風邪などの感染対策に必要なのは、手洗いと手の触れるところの掃除であることをお話して、『手ピカジェルプラス』とウェットティッシュのノンアルコールタイプをお買い上げいただいた。
ウェットティッシュは、アルコールが入ってるとか除菌タイプかなんて関係無く、とにかく濡れていて拭き取ったら蓋のあるゴミ箱に捨てるだけで良い。
高齢のお客様から『手ピカジェル』と『手ピカジェルプラス』の違いを尋ねられ、後者の方がリン酸を添加している分だけ、新型コロナウイルスなどの脂膜を持ったエンベロープウイルスの脂膜を破ってウイルスの活動を抑える効果が高いことを説明した。

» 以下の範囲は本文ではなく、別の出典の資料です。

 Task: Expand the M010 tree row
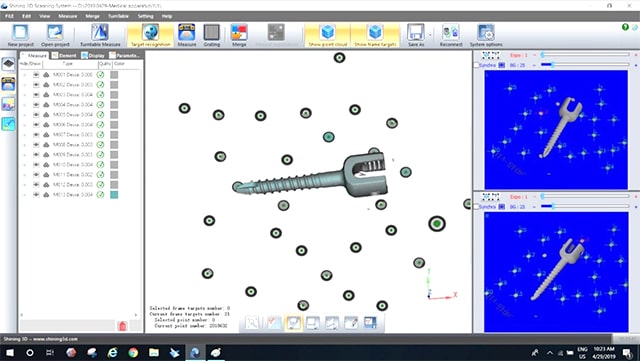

新型コロナウイルスの騒動でマスク売り切れ、手元に無いのが心配というため、手洗いと拭き掃除が一番の予防とお話した。
今日のところは、『手ピカジェルプラス』と除菌スプレーを購入された。
まさか買うとは思わなかったため、除菌スプレーの方は頼りにならないことを伝えられなかった。
効果が期待できるのは「消毒」あるいは「殺菌」がパッケージに書いてある物で、この言葉は厚生労働省の認可を受けないと絶対に書けない。

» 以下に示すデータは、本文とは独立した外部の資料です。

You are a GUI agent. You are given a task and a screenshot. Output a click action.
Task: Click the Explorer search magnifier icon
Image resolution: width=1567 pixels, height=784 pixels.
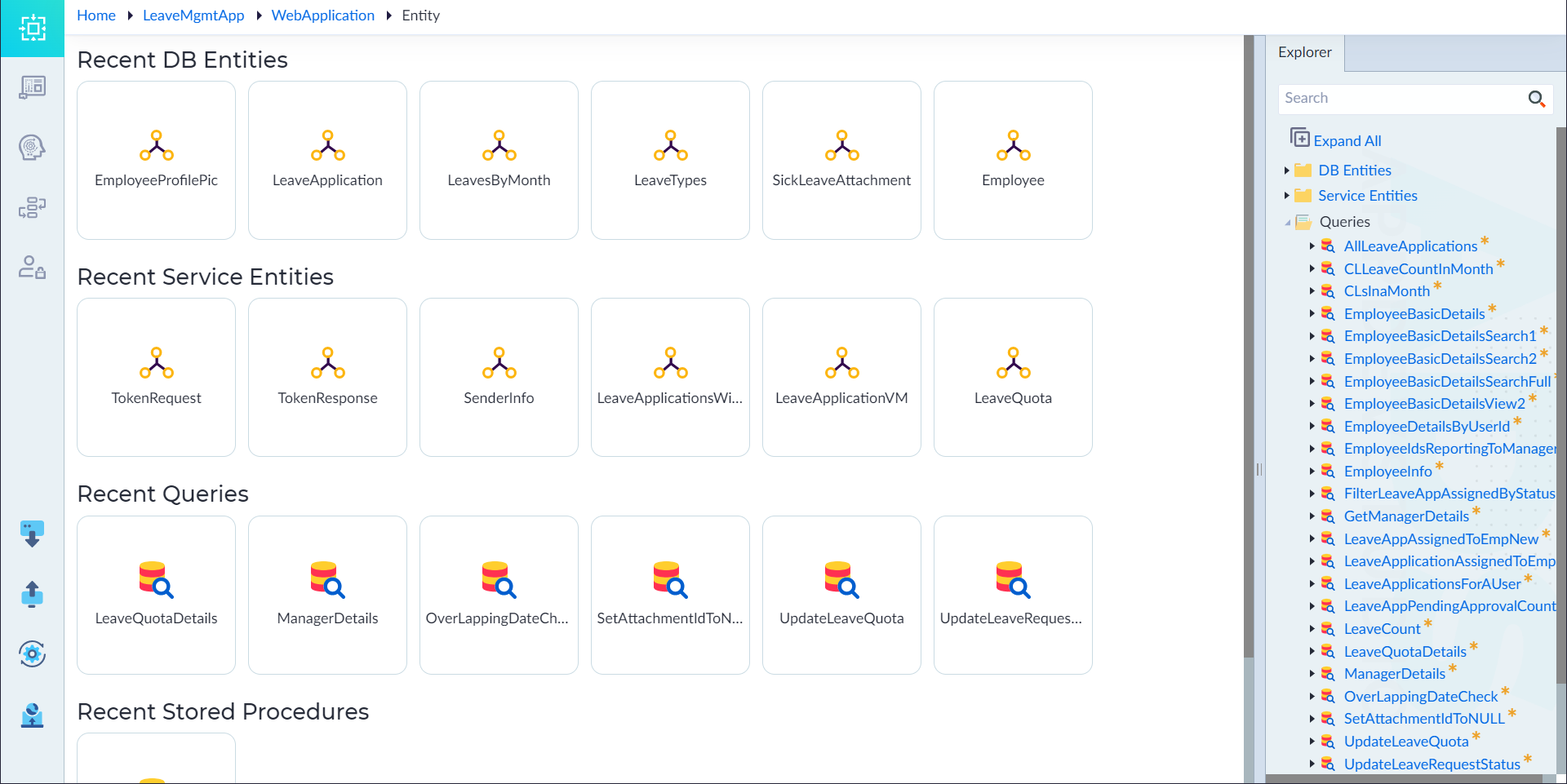coord(1536,99)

認可を受けられないか、費用などの面で申請していない製品は「除菌」とか「洗浄」といった別な言葉に逃げる。
一応は、業界団体で「除菌」と書くための基準は設けているのだけれど、業界団体に加盟していないメーカーも「除菌」と書くのを禁止できるはずもなく、買う側がその基準に準拠しているのかどうかを調べる術が無い。
その点からすれば、成分がアルコールだろうがベンザルコニウム塩化物だろうが、「消毒」か「殺菌」と書いてある物を選べば、効果が保証されているも同然。
赤い箱の石鹸の『ミューズ』なんて、「殺菌・消毒」と書いてあるから、わざわざ申請して認可を受けてるんである。
なんだか分からない除菌グッズを使うより、石鹸で手を洗うほうが感染予防には確実なんである。